We did not always have lunch by ourselves or have it in the same rooms. Sometimes when the tavern was very crowded, we ended up in rooms in which the usual habitues had their lunch, or more exactly, swilled their bottles of beer and wine. I am unable to name them all, as I was unacquainted with most of them. I remember that I used to meet Musorgsky there, presiding at a table loaded with bottles, and Sergei Vasilievich Maksimov,1 talking in his hoarse voice about Siberian mountains, forests, and convicts; the actor Pavel Vasilievich Vasil’ev, who also assiduously drained his bottles of beer and wine; and the operatic bass Vladimir Ivanovich, who was also a Vasil’ev. Vladimir Ivanovich’s principal difference with his boon companions was the fact that he drank nothing but pure vodka.

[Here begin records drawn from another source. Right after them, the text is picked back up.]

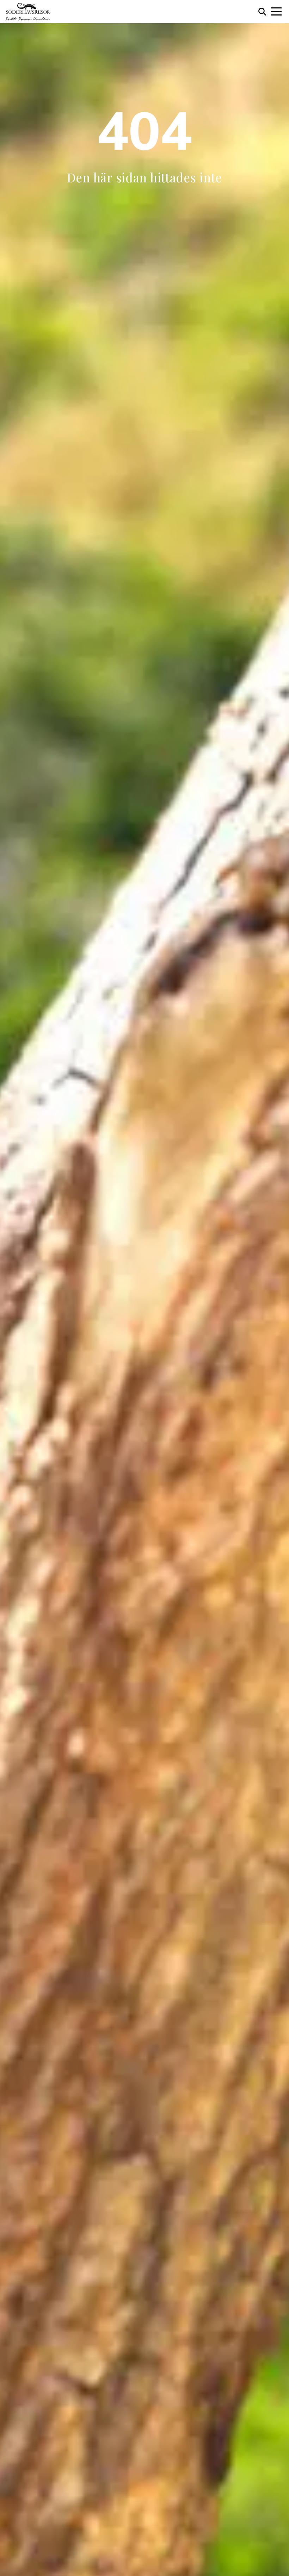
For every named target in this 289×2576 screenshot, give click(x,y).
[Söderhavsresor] (27, 11)
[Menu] (276, 11)
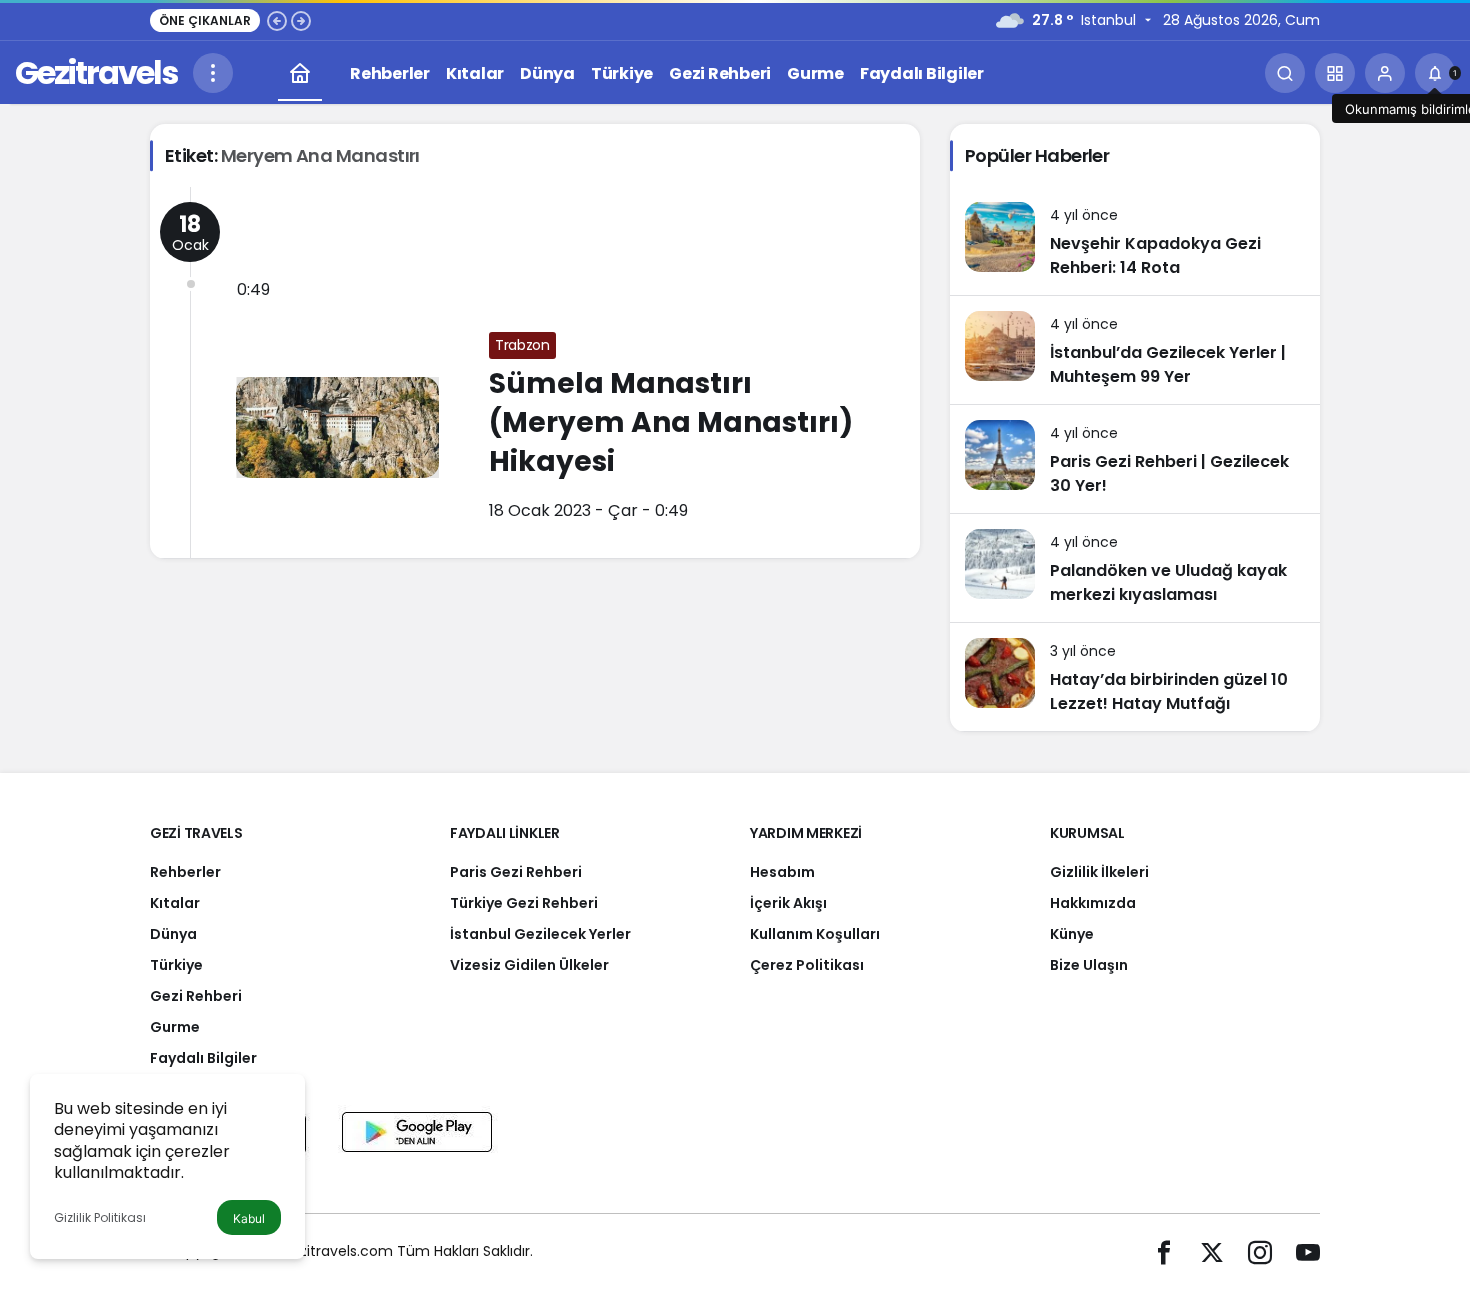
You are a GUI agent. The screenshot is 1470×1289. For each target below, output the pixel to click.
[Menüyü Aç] (213, 73)
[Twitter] (1212, 1251)
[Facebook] (1164, 1251)
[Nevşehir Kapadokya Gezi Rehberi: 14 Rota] (1135, 241)
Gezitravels (96, 72)
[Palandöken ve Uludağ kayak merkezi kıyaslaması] (1135, 568)
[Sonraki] (301, 20)
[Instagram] (1260, 1251)
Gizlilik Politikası (100, 1217)
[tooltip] (1435, 73)
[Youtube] (1308, 1251)
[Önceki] (277, 20)
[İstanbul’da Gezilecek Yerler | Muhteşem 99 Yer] (1135, 350)
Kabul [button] (249, 1218)
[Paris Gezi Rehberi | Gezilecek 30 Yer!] (1135, 459)
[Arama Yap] (1285, 73)
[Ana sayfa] (300, 73)
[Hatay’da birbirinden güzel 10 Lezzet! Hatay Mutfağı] (1135, 677)
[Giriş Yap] (1385, 73)
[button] (1335, 73)
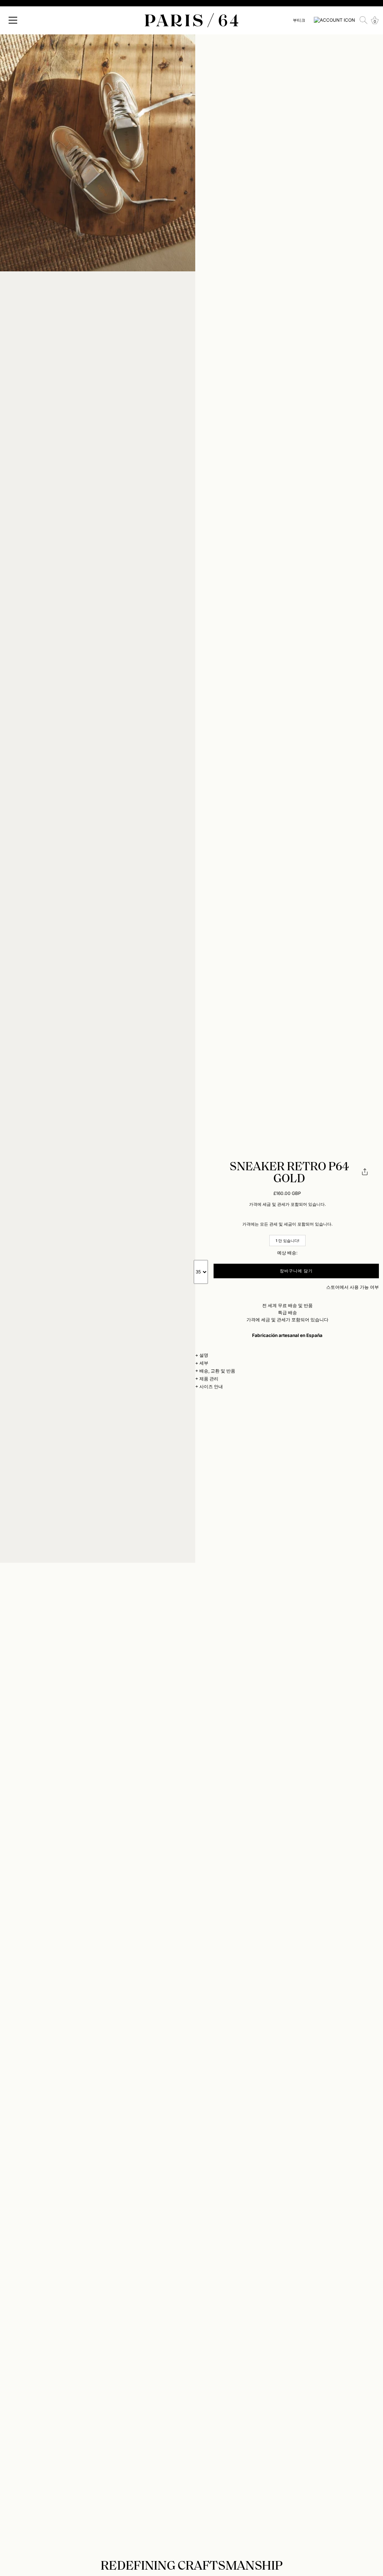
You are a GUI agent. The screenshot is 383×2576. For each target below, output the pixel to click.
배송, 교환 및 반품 (217, 1371)
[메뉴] (13, 20)
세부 (203, 1363)
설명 (203, 1355)
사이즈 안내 (211, 1386)
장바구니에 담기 (296, 1270)
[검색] (363, 20)
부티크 (299, 20)
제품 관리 (208, 1378)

Vladimir Ivanovich was not seen often at Malyi Iaroslavets, especially not in the winter. His drinking companions said that he often declined their invitations to go to the tavern. “I can’t,” he would say, “it’s not the right time now. These are hard times, my friends. Napravnik is a beast—and you must behave. Miss a rehearsal and he will peck you to death. He talks softly, makes small talk, and smiles, but it is obvious when you look him in the eye that he is ferocious and wicked. I can drink on Saturday. That’s my day. It says: ‘Remember the Sabbath day.’ That’s the day I can drink until dawn, and, if necessary, I can drink on Sunday too. Same thing during Lent, I can ‘perform a good deed’ to the glory of the all-Russian pure vodka. Lent, my friends, is a very nice thing: you can sing religious hymns and no Napravnik can stop you.”
He would talk thus in his bass voice, while emptying a carafe of vodka and clinking glasses with Maksimov. I repeat, I did not see him often, but I did meet Maksimov, Gorbunov, and the other devotees of Bacchus many times in the Malyi Iaroslavets.
I remember a little vignette: Musorgsky sitting on a chair by a table loaded with bottles, holding a newspaper with both hands. One would not say that he was very stable on his seat, for although his back was rather firmly pressed against the back of the chair, he still swayed slightly to keep his balance. The open newspaper gave one the impression that Musorgsky intended to read it. But taking a close look at this face, swollen from excessive drink, and at his eyes wildly roving all over the sheet of paper, one could definitely conclude that Musorgsky was barely able to decipher one line even if he were to read it syllable by syllable. The room was silent. Gorbunov was telling something about A[leksandr] N[ikolaevich] Ostrovskii,2 something about his trip with him to London; everyone was laughing, except for Musorgsky who puffed quietly under his breath. . . . Pavel Vasilievich got up from the bottle-covered table and tried to reach Musorgsky. Maksimov quickly stood up and grabbed him by the arm. “Don’t touch him, don’t touch him: he will fall!” he said hoarsely, shaking his beard.